#### [Exercise]
Repeat word for word every line of the data below, from the first through the line containing "Event webpage (72, 707)", and stop there.

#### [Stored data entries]
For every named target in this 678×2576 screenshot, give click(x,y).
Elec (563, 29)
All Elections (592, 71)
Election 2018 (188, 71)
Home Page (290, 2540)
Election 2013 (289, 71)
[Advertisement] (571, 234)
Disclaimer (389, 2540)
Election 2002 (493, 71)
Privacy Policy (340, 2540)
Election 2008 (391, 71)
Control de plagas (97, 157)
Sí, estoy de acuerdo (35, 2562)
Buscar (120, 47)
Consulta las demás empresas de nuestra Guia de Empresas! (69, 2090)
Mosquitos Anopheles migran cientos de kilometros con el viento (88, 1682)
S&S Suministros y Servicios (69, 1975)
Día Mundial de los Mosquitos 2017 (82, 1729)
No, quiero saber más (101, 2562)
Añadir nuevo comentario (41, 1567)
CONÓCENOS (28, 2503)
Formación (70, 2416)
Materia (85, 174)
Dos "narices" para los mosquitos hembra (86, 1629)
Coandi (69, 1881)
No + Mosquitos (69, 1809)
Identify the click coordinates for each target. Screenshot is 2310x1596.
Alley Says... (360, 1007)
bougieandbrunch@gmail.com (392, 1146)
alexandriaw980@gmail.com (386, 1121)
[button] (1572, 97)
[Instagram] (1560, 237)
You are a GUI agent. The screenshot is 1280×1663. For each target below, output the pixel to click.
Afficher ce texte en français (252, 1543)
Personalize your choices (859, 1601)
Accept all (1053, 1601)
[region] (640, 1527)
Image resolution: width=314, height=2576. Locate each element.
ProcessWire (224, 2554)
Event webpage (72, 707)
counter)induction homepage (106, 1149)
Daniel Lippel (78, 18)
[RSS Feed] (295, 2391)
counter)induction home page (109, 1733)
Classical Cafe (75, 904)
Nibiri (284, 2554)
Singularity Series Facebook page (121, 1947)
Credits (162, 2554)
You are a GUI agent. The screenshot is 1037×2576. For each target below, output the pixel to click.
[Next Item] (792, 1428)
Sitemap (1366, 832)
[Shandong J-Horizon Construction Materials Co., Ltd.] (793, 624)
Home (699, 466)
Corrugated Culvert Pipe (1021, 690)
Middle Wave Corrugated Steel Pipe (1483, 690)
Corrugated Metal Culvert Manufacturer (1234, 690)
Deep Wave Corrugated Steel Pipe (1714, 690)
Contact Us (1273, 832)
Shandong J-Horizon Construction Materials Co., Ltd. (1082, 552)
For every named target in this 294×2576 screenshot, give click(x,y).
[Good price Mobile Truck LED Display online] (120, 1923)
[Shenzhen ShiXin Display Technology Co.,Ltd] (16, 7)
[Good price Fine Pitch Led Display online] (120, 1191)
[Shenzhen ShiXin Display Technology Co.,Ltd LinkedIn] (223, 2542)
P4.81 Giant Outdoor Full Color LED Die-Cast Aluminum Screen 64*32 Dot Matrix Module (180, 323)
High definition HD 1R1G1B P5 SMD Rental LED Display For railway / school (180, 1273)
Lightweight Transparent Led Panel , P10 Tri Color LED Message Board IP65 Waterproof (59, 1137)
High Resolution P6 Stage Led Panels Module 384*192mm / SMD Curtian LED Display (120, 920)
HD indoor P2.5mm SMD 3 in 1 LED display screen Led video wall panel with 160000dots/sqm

#### [Answer to this task]
For every named target in this 678×2576 screenshot, give click(x,y).
Elec (563, 29)
All Elections (592, 71)
Election 2018 (188, 71)
Home Page (290, 2540)
Election 2013 (289, 71)
[Advertisement] (571, 234)
Disclaimer (389, 2540)
Election 2002 (493, 71)
Privacy Policy (340, 2540)
Election 2008 (391, 71)
Control de plagas (97, 157)
Sí, estoy de acuerdo (35, 2562)
Buscar (120, 47)
Consulta las demás empresas de nuestra Guia de Empresas! (69, 2090)
Mosquitos Anopheles migran cientos de kilometros con el viento (88, 1682)
S&S Suministros y Servicios (69, 1975)
Día Mundial de los Mosquitos 2017 (82, 1729)
No, quiero saber más (101, 2562)
Añadir nuevo comentario (41, 1567)
CONÓCENOS (28, 2503)
Formación (70, 2416)
Materia (85, 174)
Dos "narices" para los mosquitos hembra (86, 1629)
Coandi (69, 1881)
No + Mosquitos (69, 1809)
Identify the click coordinates for each target. Screenshot is 2310x1596.
Alley Says... (360, 1007)
bougieandbrunch@gmail.com (392, 1146)
alexandriaw980@gmail.com (386, 1121)
[button] (1572, 97)
[Instagram] (1560, 237)
You are a GUI agent. The screenshot is 1280×1663. For each target below, output the pixel to click.
Afficher ce texte en français (252, 1543)
Personalize your choices (859, 1601)
Accept all (1053, 1601)
[region] (640, 1527)
Image resolution: width=314, height=2576. Locate each element.
ProcessWire (224, 2554)
Event webpage (72, 707)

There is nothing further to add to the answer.